Aajonus addressed essential oils, including Young Living Grade A therapeutic oils, in terms that connected them to the general problem of distilled oils as radical solvents. He stated: "Essential oils are distilled oils that penetrate cell walls, even if the cells do not want it. Like any distilled oil, Young's essential oils are radical solvents, but they can help arrest heavy metals." He noted that Young himself admitted in his book that nature distills plant oils between 57 and 62 degrees Fahrenheit, whereas even Young's own oils were distilled at 257 degrees, which Aajonus said was too high and "turns it into plastic" with "a very toxic vaporous reaction."

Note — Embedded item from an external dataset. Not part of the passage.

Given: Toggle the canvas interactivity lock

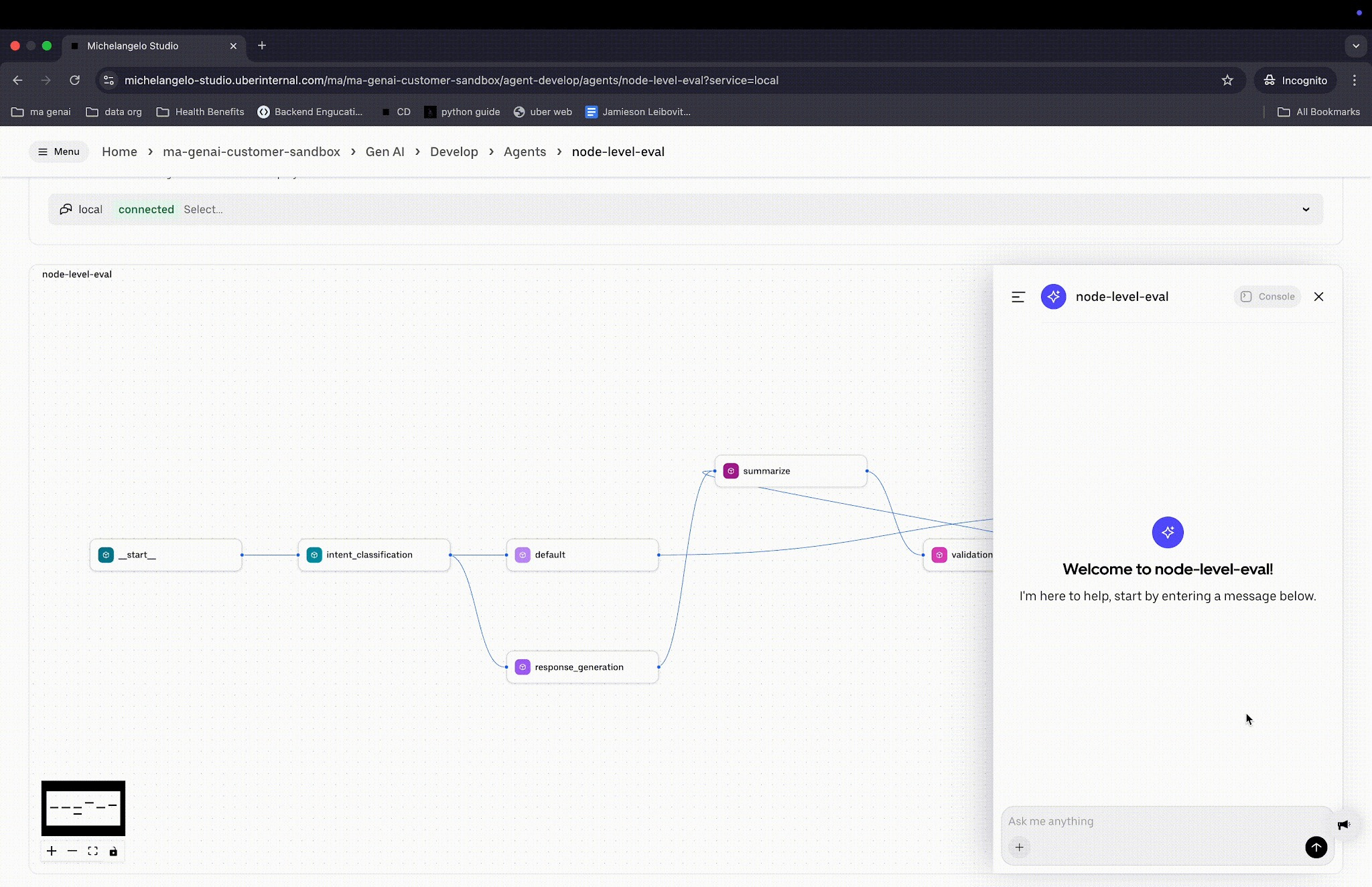Looking at the screenshot, I should pyautogui.click(x=113, y=851).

He was not equating essential oils with petroleum directly, but he placed them in a continuum of highly processed, solvent-like oils that penetrate cellular boundaries without the cell's consent, that are produced at temperatures far above what nature uses, and that produce drying and caustic effects in the body rather than lubrication. He recommended eating flower petals early in the morning before their oils vaporized, as the only genuine alternative for someone who wanted the fragrant and therapeutic properties of plant oils without the processing.

Plastic in Coconut Oil Containers

Aajonus addressed a specific question about coconut oil shipped in plastic jugs. His answer was that rinsed plastic containers do not leach into the coconut oil unless subjected to temperatures above 40 degrees Celsius, which is 104 degrees Fahrenheit. This was a conditional clearance: if the containers remained below that temperature threshold, the rinsed plastic was not a contamination concern. Above that temperature, the plastic would begin leaching into the oil, adding another petroleum-derived contamination pathway to a product that might otherwise be clean.

Petroleum's Role In Food Supply

Aajonus situated the pervasion of petroleum into the food supply within a specific account of industrial power. He stated that the King and Queen of England, through over 200,000 trusts, controlled the Rockefellers, the Rothschilds, and associated companies, and that this network owned 70% of food production in the world, most of the world's salt production, and controlled the oil industry. He described the shift from non-petroleum-based technologies to petroleum-based ones, including a reference to a car design from the early 1900s that did not use gasoline, as part of a deliberate suppression of alternatives in favor of the petroleum economy.

He connected this to margarine directly: "The King and Queen of England were responsible for that. They were responsible for World War II. The King and Queen of England owned 70% of all" vegetable oil production, and the promotion of hydrogenated vegetable oils, which he called plastic, was part of the same industrial consolidation that put petroleum into every corner of daily life. The food company telling consumers a product is organic does not make it that; the company buys substances from chemical factories, and "those chemical companies lie to those manufacturers," continuing the chain of deception downward.

Adrenaline Stimulation From Petroleum Contamination

Aajonus noted one specific physiological effect that petroleum-contaminated supplements produced which gave consumers a false impression of benefit: adrenaline stimulation. When asked whether there was any benefit to consuming supplements processed with kerosene or petroleum derivatives, he acknowledged: "There is toxic benefit. You will get your adrenaline going, you know, because you are putting toxicity in your body, and your adrenaline will make" you feel activated or energized. This adrenaline response was a stress reaction to ingested toxicity, not a nutritional benefit, but it was sufficient to make people feel that the supplement was "working," creating a feedback loop that sustained demand for products that were, in his view, harmful.